Dear first time product management interviewee,
So you’re past that first round for the KPCB product fellowship… or your resume was picked out for a junior PM role…
But wait – it’s your first product stint? You’ve never gone through product sense questions before? What even happens in PM interviews??!?!?!?!!!?
I can help!
I don’t claim to be an expert at this – it’s been a while since I’ve interviewed. But I’ve gone through a lot of the hurdles starting out – reading a bajilling Medium posts, buying all the design and product books, mock interviewing with strangers. I’ve absolutely had my (enormous) share of interview failures. (Oh, the good ‘ol days). But those failed interviews def made me better and I like to think, they’re what made me stronger for KPCB interview rounds.
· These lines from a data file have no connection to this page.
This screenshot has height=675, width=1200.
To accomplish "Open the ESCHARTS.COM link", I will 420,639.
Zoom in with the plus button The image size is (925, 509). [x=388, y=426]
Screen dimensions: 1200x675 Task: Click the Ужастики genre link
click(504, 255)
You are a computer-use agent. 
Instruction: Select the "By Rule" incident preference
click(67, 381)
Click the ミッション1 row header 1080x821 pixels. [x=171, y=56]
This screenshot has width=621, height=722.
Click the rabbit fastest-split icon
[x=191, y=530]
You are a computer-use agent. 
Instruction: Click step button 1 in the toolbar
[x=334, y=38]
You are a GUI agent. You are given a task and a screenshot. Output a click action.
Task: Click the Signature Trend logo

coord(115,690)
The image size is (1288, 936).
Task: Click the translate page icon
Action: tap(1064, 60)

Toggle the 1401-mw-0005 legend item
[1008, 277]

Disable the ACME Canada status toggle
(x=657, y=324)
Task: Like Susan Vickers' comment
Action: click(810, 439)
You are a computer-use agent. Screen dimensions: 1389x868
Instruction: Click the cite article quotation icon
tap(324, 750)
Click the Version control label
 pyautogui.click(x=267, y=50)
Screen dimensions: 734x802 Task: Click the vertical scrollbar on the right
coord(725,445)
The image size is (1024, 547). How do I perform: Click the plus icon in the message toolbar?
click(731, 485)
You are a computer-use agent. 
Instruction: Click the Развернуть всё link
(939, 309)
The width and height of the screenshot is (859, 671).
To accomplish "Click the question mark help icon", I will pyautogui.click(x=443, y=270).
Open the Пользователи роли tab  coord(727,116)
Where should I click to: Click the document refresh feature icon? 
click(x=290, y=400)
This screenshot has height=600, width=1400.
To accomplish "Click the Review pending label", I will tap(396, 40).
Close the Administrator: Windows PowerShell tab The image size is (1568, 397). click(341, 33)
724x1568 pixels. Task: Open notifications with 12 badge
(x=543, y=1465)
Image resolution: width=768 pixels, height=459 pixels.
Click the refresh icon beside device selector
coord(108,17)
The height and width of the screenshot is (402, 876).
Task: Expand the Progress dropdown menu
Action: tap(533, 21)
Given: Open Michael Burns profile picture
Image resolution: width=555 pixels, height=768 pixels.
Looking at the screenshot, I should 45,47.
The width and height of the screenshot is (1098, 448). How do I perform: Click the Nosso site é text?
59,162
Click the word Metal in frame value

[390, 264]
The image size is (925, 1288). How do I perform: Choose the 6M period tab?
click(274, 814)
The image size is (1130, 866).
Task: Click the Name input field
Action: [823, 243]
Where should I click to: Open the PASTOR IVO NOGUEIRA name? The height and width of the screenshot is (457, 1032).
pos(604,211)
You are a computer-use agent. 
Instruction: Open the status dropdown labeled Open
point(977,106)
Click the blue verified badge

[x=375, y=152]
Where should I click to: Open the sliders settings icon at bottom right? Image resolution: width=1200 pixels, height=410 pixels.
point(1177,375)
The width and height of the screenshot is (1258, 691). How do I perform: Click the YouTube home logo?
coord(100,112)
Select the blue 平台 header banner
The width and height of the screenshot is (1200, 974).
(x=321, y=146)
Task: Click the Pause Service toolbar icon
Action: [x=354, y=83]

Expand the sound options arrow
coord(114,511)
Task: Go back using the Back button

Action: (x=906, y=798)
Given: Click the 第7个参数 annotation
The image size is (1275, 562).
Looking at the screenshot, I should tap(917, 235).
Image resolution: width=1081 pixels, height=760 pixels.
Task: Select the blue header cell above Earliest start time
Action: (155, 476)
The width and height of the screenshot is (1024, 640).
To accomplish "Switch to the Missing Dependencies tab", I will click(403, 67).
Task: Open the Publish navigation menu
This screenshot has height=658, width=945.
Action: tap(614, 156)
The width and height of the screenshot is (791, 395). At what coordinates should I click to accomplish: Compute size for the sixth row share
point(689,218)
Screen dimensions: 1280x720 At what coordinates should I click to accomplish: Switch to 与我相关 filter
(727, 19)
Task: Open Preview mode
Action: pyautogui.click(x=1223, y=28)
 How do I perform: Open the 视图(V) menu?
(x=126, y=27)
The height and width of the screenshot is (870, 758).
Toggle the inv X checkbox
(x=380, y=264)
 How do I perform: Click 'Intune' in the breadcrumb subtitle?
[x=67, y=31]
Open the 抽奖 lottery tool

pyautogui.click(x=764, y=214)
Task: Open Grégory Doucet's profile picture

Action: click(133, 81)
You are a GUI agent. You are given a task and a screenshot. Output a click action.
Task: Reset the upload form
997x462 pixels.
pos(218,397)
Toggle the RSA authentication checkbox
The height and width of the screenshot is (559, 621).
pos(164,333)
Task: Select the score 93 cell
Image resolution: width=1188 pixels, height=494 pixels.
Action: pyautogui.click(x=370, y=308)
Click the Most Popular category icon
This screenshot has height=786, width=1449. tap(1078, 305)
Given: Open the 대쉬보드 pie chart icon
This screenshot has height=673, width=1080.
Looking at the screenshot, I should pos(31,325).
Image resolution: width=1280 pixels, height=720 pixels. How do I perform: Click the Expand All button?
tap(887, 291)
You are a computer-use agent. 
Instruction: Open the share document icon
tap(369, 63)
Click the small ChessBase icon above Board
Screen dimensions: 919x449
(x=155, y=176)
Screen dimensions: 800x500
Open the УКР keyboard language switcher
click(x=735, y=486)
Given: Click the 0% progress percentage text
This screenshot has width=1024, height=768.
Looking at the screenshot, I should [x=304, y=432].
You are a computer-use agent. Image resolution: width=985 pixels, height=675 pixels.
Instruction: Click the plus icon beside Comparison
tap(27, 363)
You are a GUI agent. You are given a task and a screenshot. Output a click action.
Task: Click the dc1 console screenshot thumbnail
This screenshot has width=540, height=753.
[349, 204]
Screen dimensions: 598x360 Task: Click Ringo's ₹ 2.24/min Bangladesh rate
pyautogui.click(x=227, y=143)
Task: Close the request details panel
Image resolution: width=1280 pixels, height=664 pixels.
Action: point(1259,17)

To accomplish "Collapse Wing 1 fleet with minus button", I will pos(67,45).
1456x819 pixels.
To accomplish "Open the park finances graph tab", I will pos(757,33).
It’s also KPCB interview season and, boy oh boy am I getting lots of asks for advice on this. Thought I’d share some knowledge to whomever else needs it!
This post will hopefully make the process less painful for you, dear interviewee (and soon to be PM.. wink wink).
Note: a few of this will be specific to KPCB Product Fellowship interviews, but most is applicable to entry level PM roles as well. I’ll take note which relate to the fellowship!
The first interview round for the KPCB Product fellowship is usually to check if you’re a good fit for the program as a whole. So keep in mind the reasons for your 1) getting into product/tech; 2) your reasons for why you think you’re a good fit for the fellowship and most importantly; 3) your general “WHY” in life!
It’s always good to be prepared for product questions though so here are some things to get started:
- Read Cracking the PM Interview and then Decode and Conquer. If you have time, try your hand at Hooked by Nir Eyal or Design of Everyday Things but those are less of a priority, assuming you won’t have much time to read.
- You’ll see a lot of different frameworks for product questions (CIRCLES, SWOT, 5 Whys, DIGS, AARM, blablabla). These are all beautiful and dandy. What you’ll start to notice as you’re reading is that there are certain patterns that emerge. Great. Now, create your own framework and stick with it. Those product people will know all these frameworks and will sense if you’re memorizing from a book, but they will not know frameworks you made. Create something that works and that makes you stand out. Always the best strategy.
- Do a mock interview with someone. It’s SO different in actual situations. I joined a bunch of support groups (Women in Product, HH Product Management, Ladies Storm Hackathon, Product School), messaged random people and had a great time with interviews. Also, practice giving interviews to others – it really helps being on the other side. Also check this out.
- Focus. Don’t get too overwhelmed with how much you need to prepare. In the books, you could get crazy with all the types of questions and the formats and the techniques and the variability in types of interviews and BLAH. Hey, the interviewers get it, you’re a bit more junior. Good to be prepared, but good to focus and cut out the noise. I say concentrate on behavioral and product sense / design questions the most, and some metric-related questions. If you have time, work on estimation questions.
- Prepare outlines for common & general problems! You want to nail your product sense and overall process, so practice with common questions. Some questions to prepare for:
- Tell me about yourself – make sure you highlight good leadership qualities, any and ALL product experience you have and side projects you’ve led. Be as concrete as possible. If you’ve worked for a startup or started one before, that is also very gold.
- Tell me about your fave product and why – for fellows, go beyond what you wrote on your app. This should include quick top 3 things you like but also 3 things you don’t like.
- Be prepared for redesign questions, how you would improve it and how you would quantify success.
- Related to the previous one: pick a product from [company, likely the company you’re interviewing for] – how would you improve this feature or product?
- BONUS(es): What are key metrics you will use to track a product’s success? What was your favorite product that you built? How would you validate and experiment on whether this feature was a failure or success for this company?
- Be expert at outlining your top 2 – 3 points (e.g. “I like product because 1, 2, 3… let me explain further”) or your thought process (e.g. if you’re asked to evaluate a product, say you’ll first start with A: problem, goals, target users, B: some solutions, pros and cons, C: what you’ll do moving forward, for example) BEFORE you start tackling the question. Show your organization and ability to think on your feet, crucial for PMs.
- Be expert at giving summaries (e.g. “in conclusion, the problem was this, these were our target users, the best design solution weighing pros and cons is this and this is what I would do moving forward”). Show your ability to synthesize and, again, your organization.
- Three (3) is the magic number. You can go under, try not to go over. If you’re a blabber like me, this will help you stay grounded. Come up with 3 top things you want to highlight about yourself, 3 design solutions (1 super creative, 1 tactical, 1 that is allowably mediocre), 3 metrics you’ll optimize for.
- Be prepared with insightful questions that help you gauge whether you’d be a good fit for the company and whether you can optimize for growth in your position.
As with any interview, it’s a conversation you’re having with another human. In general, have fun with it! It’s a chance to nerd out on all this product stuff.